Source data:
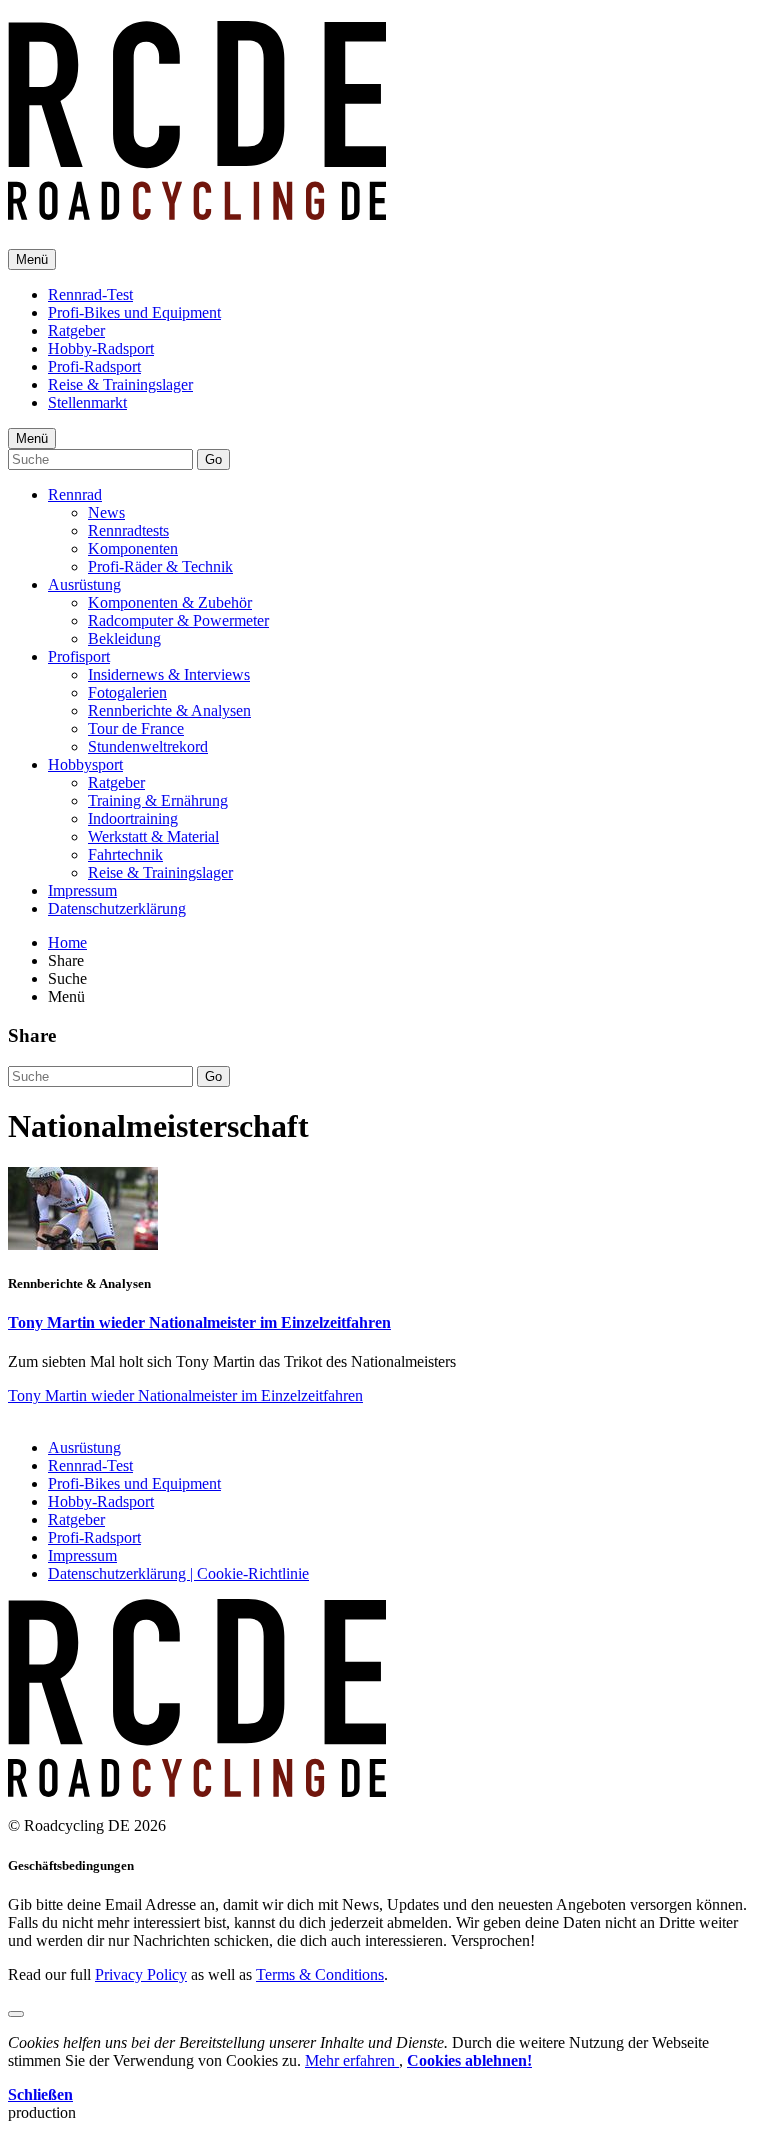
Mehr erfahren (352, 2060)
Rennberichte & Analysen (169, 710)
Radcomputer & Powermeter (178, 620)
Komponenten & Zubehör (170, 602)
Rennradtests (128, 530)
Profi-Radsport (94, 366)
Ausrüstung (84, 584)
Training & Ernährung (158, 800)
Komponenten (133, 548)
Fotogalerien (127, 692)
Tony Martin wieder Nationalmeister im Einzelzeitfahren (199, 1322)
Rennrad (75, 494)
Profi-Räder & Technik (160, 566)
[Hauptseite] (197, 209)
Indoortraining (133, 818)
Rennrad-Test (90, 294)
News (106, 512)
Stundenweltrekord (148, 746)
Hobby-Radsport (101, 348)
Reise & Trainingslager (120, 384)
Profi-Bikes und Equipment (134, 312)
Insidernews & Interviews (169, 674)
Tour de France (136, 728)
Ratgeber (76, 330)
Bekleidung (124, 638)
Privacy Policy (141, 1974)
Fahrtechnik (125, 854)
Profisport (79, 656)
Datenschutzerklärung (117, 908)
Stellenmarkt (87, 402)
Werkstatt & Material (153, 836)
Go (213, 459)
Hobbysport (85, 764)
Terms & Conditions (320, 1974)
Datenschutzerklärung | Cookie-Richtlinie (178, 1573)
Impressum (82, 890)
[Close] (16, 2014)
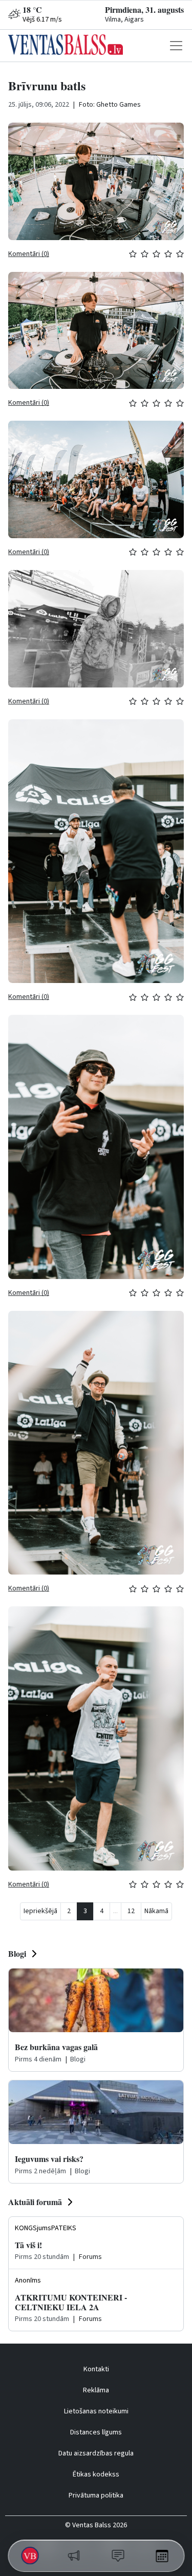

Your instructions:
Look over the listing. Pull out every line with the string "Datenschutzerklärung" in it.

Solution:
Datenschutzerklärung (117, 908)
Datenschutzerklärung | Cookie-Richtlinie (178, 1573)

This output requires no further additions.